The goals of ISTD mk. I were to encounter and develop the roles and interaction patterns of the lower level infrastructure needed by the analysis environment. This is sufficiently complete that we have now shifted emphasis to the upper levels, which are the province of ISTD mk. II. Lower level work will continue as needed in reflection of those needs identified by the changes in the upper layers of the analysis environment architecture.

In Action

Presently ISTD mk. I is working with real information held in object databases built according to the system model for the Interspace Services. An example session using ISTD mk. I is shown in the following screendump which shows the following, from left to right:

Domains is a window listing select root domains and their subdomains, as exposed by the user. From this list, two were chosen, one to be the source and the other the target for this switching demonstration.

Colorectal Neoplasms, Hereditary Nonpolyposis and its accompanying Search box are two windows for browsing this domain having documents on a form of hereditary cancer. In the search box, we have used the term hereditary cancer as a starting point. The first level of terms shown beneath the title are terms matching this search query. The second level are terms which are related via cooccurrence to the phrase Hereditary nonpolyposis colorectal cancer, in which list the phrase mismatch repair genes appeared to be interesting. Terms related to mismatch repair genes are further exposed as the third level of terms.

----------------

• _EXERCISE_: Using the ISTD mk. I text, decide whether each statement agrees with it: 1. ISTD mk. I itself now focuses on the upper levels. 2. The search began with the term hereditary cancer. 3. Two domains were picked from the Domains window. Answer yes or no for each, and quote the words from the text that settle it. The listing that comes after this text isn't needed.

• _INFORMATION SHOWN_:
----------------

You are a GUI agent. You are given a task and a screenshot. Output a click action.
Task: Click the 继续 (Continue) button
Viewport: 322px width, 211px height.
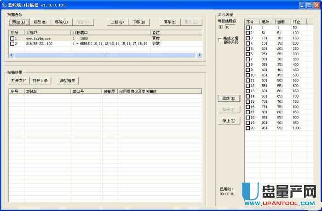pos(229,99)
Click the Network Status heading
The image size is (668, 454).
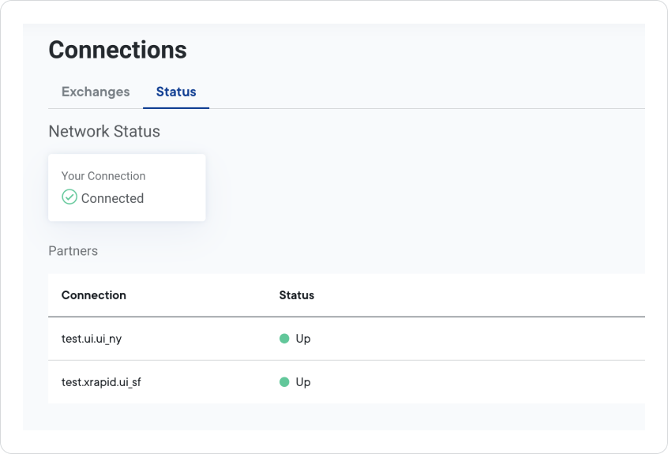[x=104, y=132]
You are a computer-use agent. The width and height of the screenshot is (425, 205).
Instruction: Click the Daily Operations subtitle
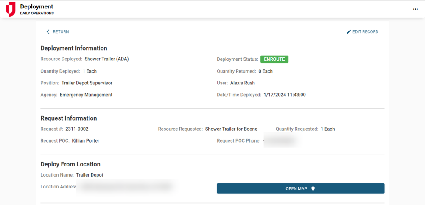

----------------

• _ANSWER_:
1. No: "we have now shifted emphasis to the upper levels, which are the province of ISTD mk. II."
2. Yes: "In the search box, we have used the term hereditary cancer as a starting point."
3. Yes: "From this list, two were chosen, one to be the source and the other the target for this switching demonstration."